In times such as these, plays, which gathered huge crowds and exposed them to a particular view of the world - which could be an excellent form of propaganda - were viewed with a great deal of concern. This is hardly surprising since a single performance at a playhouse could attract 3000 spectators when the population of London was only 200,000. This meant that one and a half percent of the London population were gathered in one place and exposed to the same influence at every performance - enough people to begin a riot or even a rebellion. To protect against these threats, the Elizabethan authorities imposed a range of laws and systems to ensure that they could control just about every word that was spoken onstage. The official in charge of this control was the Lord Chamberlain, but most of the real work was carried out by his subordinate, the Master of the Revels. Before the performance of any play, the script had to be submitted to the Revels Office for checking and the Master of the Revels made any alterations in the script that he felt necessary - making sure that the play remained morally and politically safe and did not trespass into religious matters or use inappropriate blasphemies. The punishments for writers whose works were felt to be seditious or offensive could be extreme, including imprisonment, torture and mutilation - but in fact the Elizabethan Censors were more lenient than is sometimes suggested and did not come down heavily on many actors or dramatists during this period.

One of the major incidents of suppression during the Elizabethan period was prompted by the production of Thomas Nashe and Ben Jonson’s The Isle of Dogs. The exact content of this play is not known, as it was ruthlessly suppressed and never printed, but it has been suggested that it may have been a satirical attack on Elizabeth’s courtiers. After the play had been performed in 1597, the players - Pembroke’s Men - and the playwright Ben Jonson were arrested and imprisoned while Thomas Nashe fled to Yarmouth. Nashe’s house was searched for papers and Jonson was questioned and then secretly imprisoned with two informers who encouraged him to betray himself to them. The Privy Council was so outraged by the performance that it went as far as to ban all plays in London and its surroundings for much of the rest of the year. After having failed to incriminate himself, however, Jonson was released and his imprisonment did not damage his future reputation or prospects in any significant way.
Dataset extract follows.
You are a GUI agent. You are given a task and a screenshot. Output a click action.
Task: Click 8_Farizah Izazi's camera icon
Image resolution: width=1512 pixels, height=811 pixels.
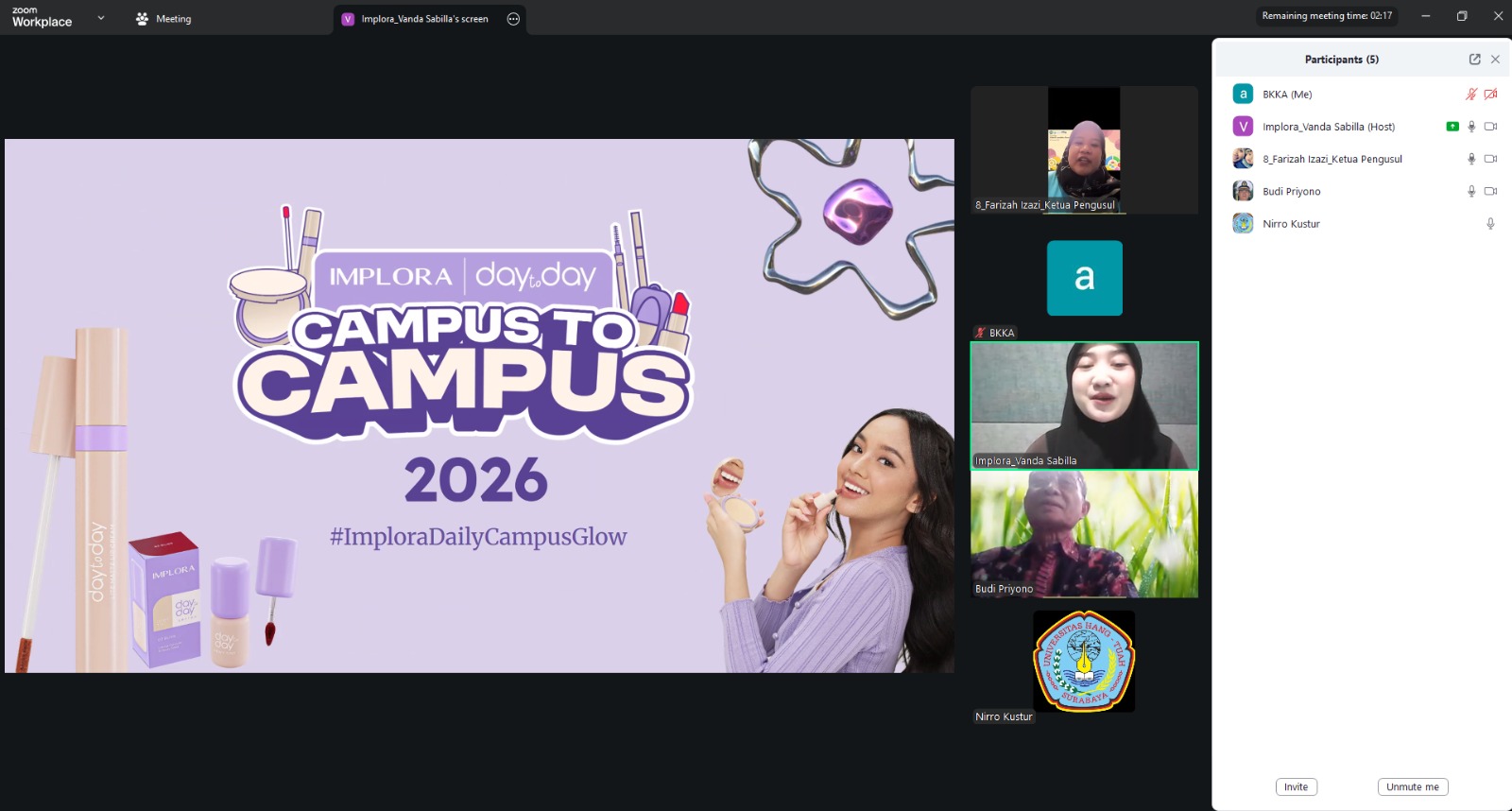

Another major scandal involved Shakespeare’s Richard II, a performance of which was specially commissioned by followers of the Earl of Essex, who - unknown to the Players - were planning to stir up support in London for a rebellion against Elizabeth the following day. The Earl, who had lost the Queen’s favour and been discredited, led a small band of armed followers through London with the intention of capturing the Queen, but they were not supported by the London populace and the rebellion failed. The reason for choosing the play was that it showed the decline and fall of Richard II, a weak King closely connected to corrupt favourites, who was overthrown by a rebellion led by the Earl of Bolingbroke who had the King murdered and took his crown. Elizabeth was vastly upset by the rebellion and particularly commented upon the attempts to compare her to the corrupt and successfully overthrown Richard II of the play. “I am Richard II, know you not that?” she told Francis Bacon and complained “This tragedy has been played forty times in open streets and houses”. Augustine Phillips, one of the leading actors of Shakespeare’s Company, was called in and interrogated about the actors’ role in the affair, but he maintained that they had known nothing about any seditious intent and that they had simply been encouraged to reprise an old play - so old that they didn’t expect much of an audience - and had been paid ten shillings over the ordinary to perform it. The authorities treated the actors leniently and no punishment seems to have been forthcoming. On the day before Essex was executed Shakespeare’s Company, perhaps as a sign of forgiveness, was invited to perform before the Queen.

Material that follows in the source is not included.